= Njini Ntuta =

Zimbabwean politician

Njini Ntuta (10 September 1924 – 25 November 1984) was a Zimbabwe African People's Union (ZAPU) politician. He was deputy minister of mines in the first post-independence government but was sacked by President Robert Mugabe in a 1982 purge of ZAPU politicians. Ntuta was assassinated by members of the security forces acting on the orders of Colonel Flint Magama in 1984. At the time Mugabe's government blamed the murder on anti-government dissidents.

== Biography ==
Ntuta was born on 10 September 1924 to Gwaula Ntuta and Minah Ntuta (née Ndebele) in the Tsholotsho Communal lands, Southern Rhodesia. He was brought up in the Anglican faith. Ntuta was a member of the Zimbabwe African People's Union (ZAPU) and was appointed deputy minister of mines in Robert Mugabe's Zimbabwe African National Union-led government, the first black-majority government following the end of the Rhodesian Bush War and the Lancaster House Agreement.

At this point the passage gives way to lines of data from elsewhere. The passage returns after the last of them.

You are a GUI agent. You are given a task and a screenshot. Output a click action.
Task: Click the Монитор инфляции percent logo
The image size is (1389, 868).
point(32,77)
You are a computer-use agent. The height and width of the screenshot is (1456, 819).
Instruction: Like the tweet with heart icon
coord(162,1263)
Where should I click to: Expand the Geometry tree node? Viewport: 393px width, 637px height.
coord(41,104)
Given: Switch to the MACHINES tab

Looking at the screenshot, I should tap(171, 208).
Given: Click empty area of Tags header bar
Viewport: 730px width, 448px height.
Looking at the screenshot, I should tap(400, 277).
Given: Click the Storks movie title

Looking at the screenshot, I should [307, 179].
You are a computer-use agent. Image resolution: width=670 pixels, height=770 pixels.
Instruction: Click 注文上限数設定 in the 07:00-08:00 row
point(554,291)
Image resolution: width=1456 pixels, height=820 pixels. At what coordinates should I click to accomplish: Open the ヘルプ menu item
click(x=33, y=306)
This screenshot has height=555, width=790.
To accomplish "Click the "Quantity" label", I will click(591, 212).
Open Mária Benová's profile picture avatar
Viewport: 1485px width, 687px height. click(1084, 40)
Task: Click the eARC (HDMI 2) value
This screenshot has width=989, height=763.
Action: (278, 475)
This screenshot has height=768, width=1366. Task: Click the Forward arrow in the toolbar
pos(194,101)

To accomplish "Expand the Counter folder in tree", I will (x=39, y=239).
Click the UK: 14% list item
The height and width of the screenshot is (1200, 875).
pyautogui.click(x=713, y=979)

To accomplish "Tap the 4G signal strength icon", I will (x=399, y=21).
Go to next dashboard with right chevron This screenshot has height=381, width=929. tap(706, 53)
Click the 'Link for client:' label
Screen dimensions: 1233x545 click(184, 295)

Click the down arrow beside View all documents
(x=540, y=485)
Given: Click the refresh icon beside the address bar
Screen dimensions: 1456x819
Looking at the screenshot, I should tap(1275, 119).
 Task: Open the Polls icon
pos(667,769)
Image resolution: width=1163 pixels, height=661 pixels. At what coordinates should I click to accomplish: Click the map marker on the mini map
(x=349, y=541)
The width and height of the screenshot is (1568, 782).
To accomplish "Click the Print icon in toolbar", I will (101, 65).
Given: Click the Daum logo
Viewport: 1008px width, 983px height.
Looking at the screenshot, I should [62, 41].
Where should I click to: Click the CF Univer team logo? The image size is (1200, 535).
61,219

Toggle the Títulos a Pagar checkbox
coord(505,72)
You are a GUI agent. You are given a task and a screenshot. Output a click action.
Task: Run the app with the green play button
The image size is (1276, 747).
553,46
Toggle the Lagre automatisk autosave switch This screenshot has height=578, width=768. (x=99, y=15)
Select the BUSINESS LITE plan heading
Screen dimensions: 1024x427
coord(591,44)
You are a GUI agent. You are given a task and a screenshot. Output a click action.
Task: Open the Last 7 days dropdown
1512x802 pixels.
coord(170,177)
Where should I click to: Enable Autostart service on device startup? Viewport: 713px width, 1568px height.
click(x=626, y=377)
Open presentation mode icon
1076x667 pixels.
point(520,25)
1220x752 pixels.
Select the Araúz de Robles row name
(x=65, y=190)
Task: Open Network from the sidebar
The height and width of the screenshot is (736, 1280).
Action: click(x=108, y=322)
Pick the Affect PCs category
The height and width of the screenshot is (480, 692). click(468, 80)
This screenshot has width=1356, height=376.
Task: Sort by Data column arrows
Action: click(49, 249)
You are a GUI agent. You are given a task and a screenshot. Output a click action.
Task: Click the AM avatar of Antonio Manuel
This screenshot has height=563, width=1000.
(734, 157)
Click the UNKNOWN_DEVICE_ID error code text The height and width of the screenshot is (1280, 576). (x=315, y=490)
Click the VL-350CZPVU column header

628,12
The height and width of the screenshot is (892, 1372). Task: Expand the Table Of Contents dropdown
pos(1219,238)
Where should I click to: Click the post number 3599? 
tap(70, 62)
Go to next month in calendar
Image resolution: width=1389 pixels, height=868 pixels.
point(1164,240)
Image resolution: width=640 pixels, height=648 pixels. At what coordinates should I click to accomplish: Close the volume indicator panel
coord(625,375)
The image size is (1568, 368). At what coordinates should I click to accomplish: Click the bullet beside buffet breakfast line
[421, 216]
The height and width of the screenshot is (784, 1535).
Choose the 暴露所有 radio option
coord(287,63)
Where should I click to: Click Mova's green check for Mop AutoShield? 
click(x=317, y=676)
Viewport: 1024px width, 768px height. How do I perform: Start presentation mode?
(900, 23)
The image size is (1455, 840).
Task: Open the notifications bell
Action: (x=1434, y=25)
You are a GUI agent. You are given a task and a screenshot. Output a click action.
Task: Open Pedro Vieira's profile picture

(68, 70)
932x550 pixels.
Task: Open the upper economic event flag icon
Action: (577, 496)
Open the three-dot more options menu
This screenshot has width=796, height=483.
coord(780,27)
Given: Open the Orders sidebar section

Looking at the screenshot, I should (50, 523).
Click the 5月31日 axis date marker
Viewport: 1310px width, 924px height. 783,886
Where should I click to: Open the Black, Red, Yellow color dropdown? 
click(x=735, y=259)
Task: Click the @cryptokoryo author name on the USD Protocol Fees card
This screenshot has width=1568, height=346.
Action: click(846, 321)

Ntuta was sacked by Mugabe on 17 April 1982 in a purge of ZAPU politicians from his government. He became a senior opposition figure in the National Assembly of Zimbabwe. Ntuta was murdered by automatic gunfire in fields near his home at Nyamandhlovu in Matabeleland on 25 November 1984. He was chased by three gunmen for 2.5 mi before he was killed. At the time of his killing the diplomatic corps in Harare and ZAPU officials questioned the official Zimbabwean government account that placed responsibility for the killings with anti-government dissidents. Ntuta had himself questioned similar claims for the deaths of other civilians in the preceding months, alleging that the Zimbabwe National Army (ZNA) had perpetrated the killings. It later emerged that he was killed by security operatives masquerading as dissidents. The ZNA's Colonel Flint Magama had been in charge of the killing.

Ntuta is recognised as a national hero of Zimbabwe. He is buried in Pelandaba Cemetery in Bulawayo. In 2013 his grave was reported to have been vandalised, with his headstone being removed.